What is expected - Lines with the string "arrow" in the data below: report how many there are, and write nothing but the number.

Data -
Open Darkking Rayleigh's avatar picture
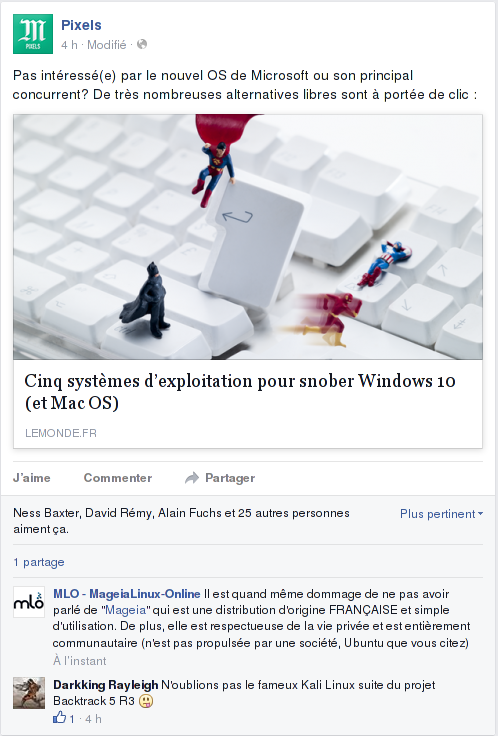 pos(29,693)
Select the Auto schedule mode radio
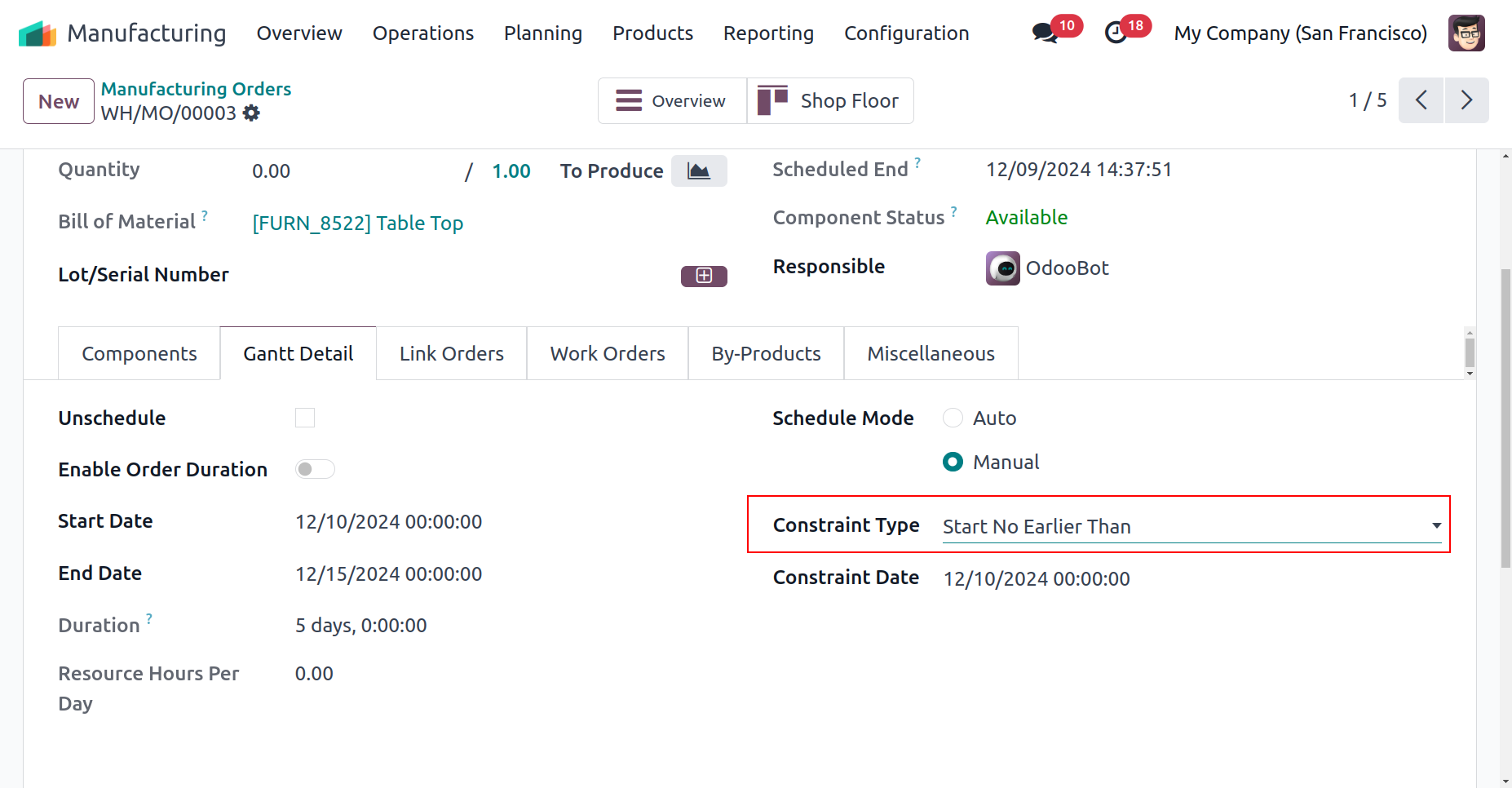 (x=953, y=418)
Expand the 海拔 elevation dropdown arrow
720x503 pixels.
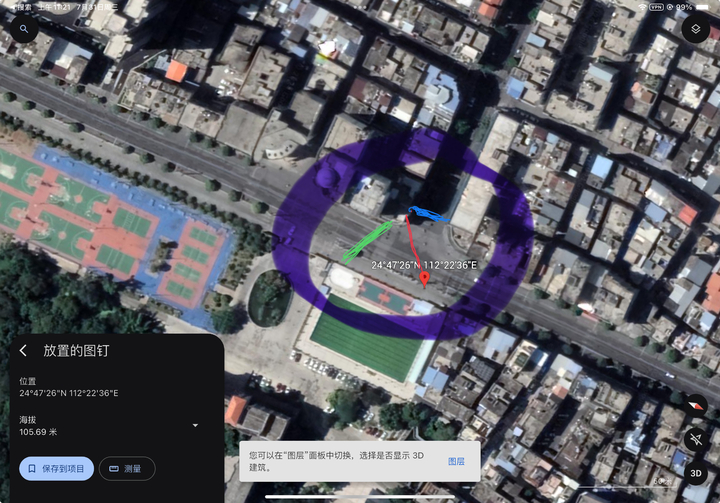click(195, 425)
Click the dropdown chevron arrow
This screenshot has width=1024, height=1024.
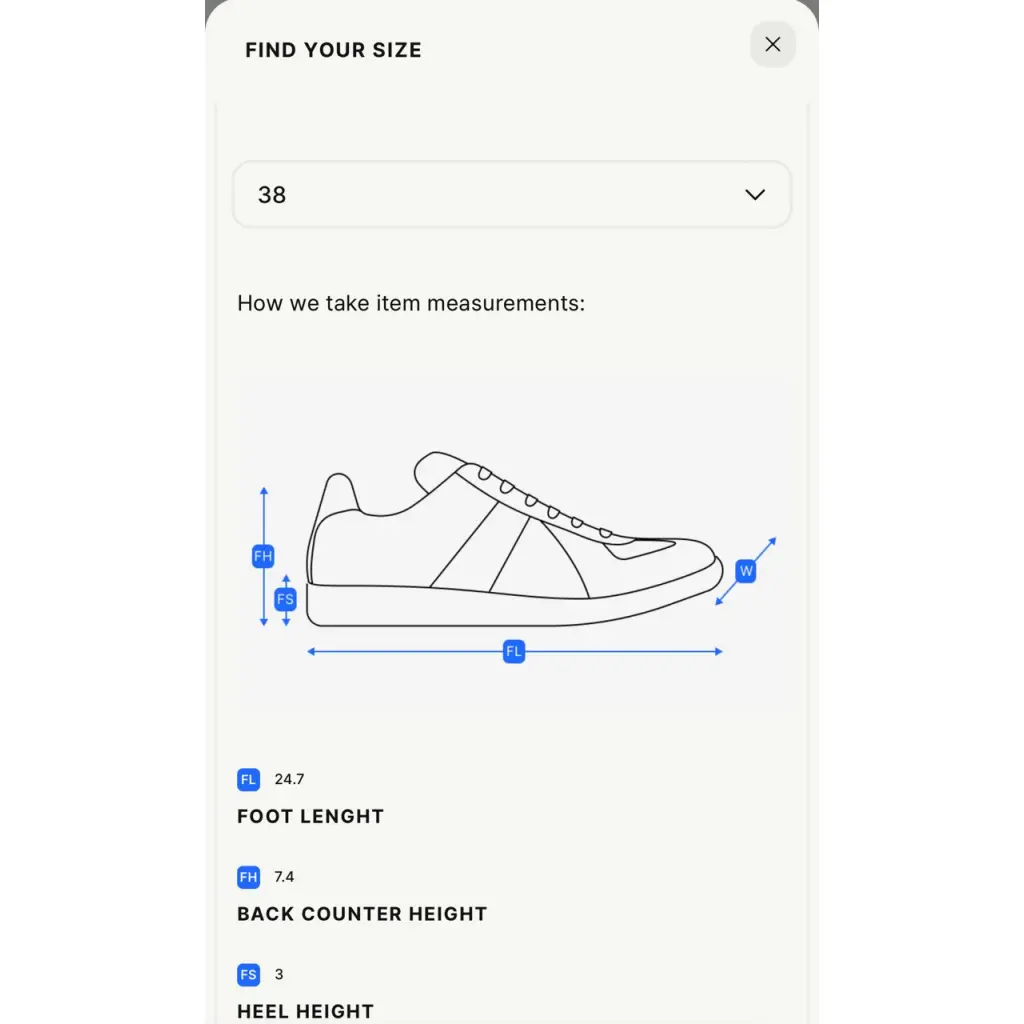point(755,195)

---

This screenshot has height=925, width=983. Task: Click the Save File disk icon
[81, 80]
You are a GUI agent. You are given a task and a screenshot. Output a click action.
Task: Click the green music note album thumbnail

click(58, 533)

Output below - 2